Gene-set enrichment analysis is a powerful bioinformatics tool to identify the functional processes underlying cancer systems. This analysis is often used to functionally annotate gene lists derived from a range of workflows including but not limited to differential expression analysis. Most analyses result in hundreds of significantly enriched gene-sets. Biologists are then tasked with sifting through these lists of gene-sets and extracting relevant knowledge pertaining to their experiment. The process of selecting gene-sets of interest from these results is typically heavily biased by the knowledge and expectations of the biologist and may miss results that could lead to novel hypotheses. To address this issue, I develop a network-based analysis method that clusters the numerous gene-sets identified from gene-set enrichment analyses into broader biological themes. I then automatically annotate gene-set clusters using text-mining approaches. Harnessing the benefits of network analyses, vissE maps the results of enrichment analysis thus allowing biologists to understand the significance of biological themes identified. Additionally, vissE visualises common genes across gene-set clusters thus providing a common view of both genes and gene-sets. I demonstrate the application of vissE in a breast cancer transcriptomic dataset where an epithelial to mesenchymal transition was induced using TGFb. VissE identified expected changes in the molecular phenotype of cells such as those associated with a mesenchymal transition. In addition to this, higher-order processes that represented interactions with the extra-cellular matrix were identified along with the genes involved. Without vissE, these processes would likely have remained buried in the long list of results. A vissE analysis can assist cancer biologists in identifying biological themes in their experiments to drive novel hypotheses. Visualisations generated using vissE combine gene-level statistics with condensed gene-set enrichment analysis results thus providing a more holistic view of the cancer system being investigated.
In normal tissue, biological processes such as cell growth and division are well regulated to ensure normal function. In cancer, this regulation can break down, contributing to tumour growth and spread. We can now measure all molecules in a cancerous cell to discover how cancer differs from normal tissue, but these experiments identify thousands of genes that are changed. We match genes back to high-level biological processes to understand the functional impact of these changes, but this still results in the identification of hundreds to thousands of altered processes.

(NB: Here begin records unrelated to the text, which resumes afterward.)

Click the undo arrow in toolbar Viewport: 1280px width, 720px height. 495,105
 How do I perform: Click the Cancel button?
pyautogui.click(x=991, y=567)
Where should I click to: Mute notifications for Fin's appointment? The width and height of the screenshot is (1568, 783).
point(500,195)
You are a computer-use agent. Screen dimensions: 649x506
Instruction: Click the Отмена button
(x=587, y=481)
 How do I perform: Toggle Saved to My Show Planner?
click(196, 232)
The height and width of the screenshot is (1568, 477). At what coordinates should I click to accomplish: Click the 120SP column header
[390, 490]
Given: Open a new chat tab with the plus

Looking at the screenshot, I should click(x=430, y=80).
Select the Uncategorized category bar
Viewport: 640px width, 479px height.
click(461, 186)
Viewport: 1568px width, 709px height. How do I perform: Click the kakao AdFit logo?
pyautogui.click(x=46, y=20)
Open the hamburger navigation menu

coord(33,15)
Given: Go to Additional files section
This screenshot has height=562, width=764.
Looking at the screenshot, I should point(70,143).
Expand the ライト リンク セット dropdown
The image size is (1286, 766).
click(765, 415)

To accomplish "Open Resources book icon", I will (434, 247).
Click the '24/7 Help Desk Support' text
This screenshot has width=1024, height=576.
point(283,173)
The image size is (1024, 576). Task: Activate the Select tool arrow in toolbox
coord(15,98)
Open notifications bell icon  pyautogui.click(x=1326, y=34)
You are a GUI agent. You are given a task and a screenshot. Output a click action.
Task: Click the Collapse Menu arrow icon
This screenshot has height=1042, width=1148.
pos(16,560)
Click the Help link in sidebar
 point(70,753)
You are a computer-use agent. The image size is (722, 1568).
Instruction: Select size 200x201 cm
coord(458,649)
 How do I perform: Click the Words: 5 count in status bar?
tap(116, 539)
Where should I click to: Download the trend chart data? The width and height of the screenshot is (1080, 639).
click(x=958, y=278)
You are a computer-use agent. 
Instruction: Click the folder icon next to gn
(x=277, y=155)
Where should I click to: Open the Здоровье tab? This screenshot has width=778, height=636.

Scientists naturally tend to focus on the top genes and processes, particularly if they are familiar or known to play a role in cancer, creating a real risk that new discoveries may be missed during manual candidate selection. To address this problem, I developed a method that automates the selection part of this interpretation. The method automatically groups related biological processes, interprets their combined biology using text-mining approaches and presents results as visualisations. Because this approach is unbiased and generalises to various analyses, it can help scientists identify unexpected biological processes. The associated visualisations provide scientists with high-level views of their discoveries thus enabling the identification of new patterns in data.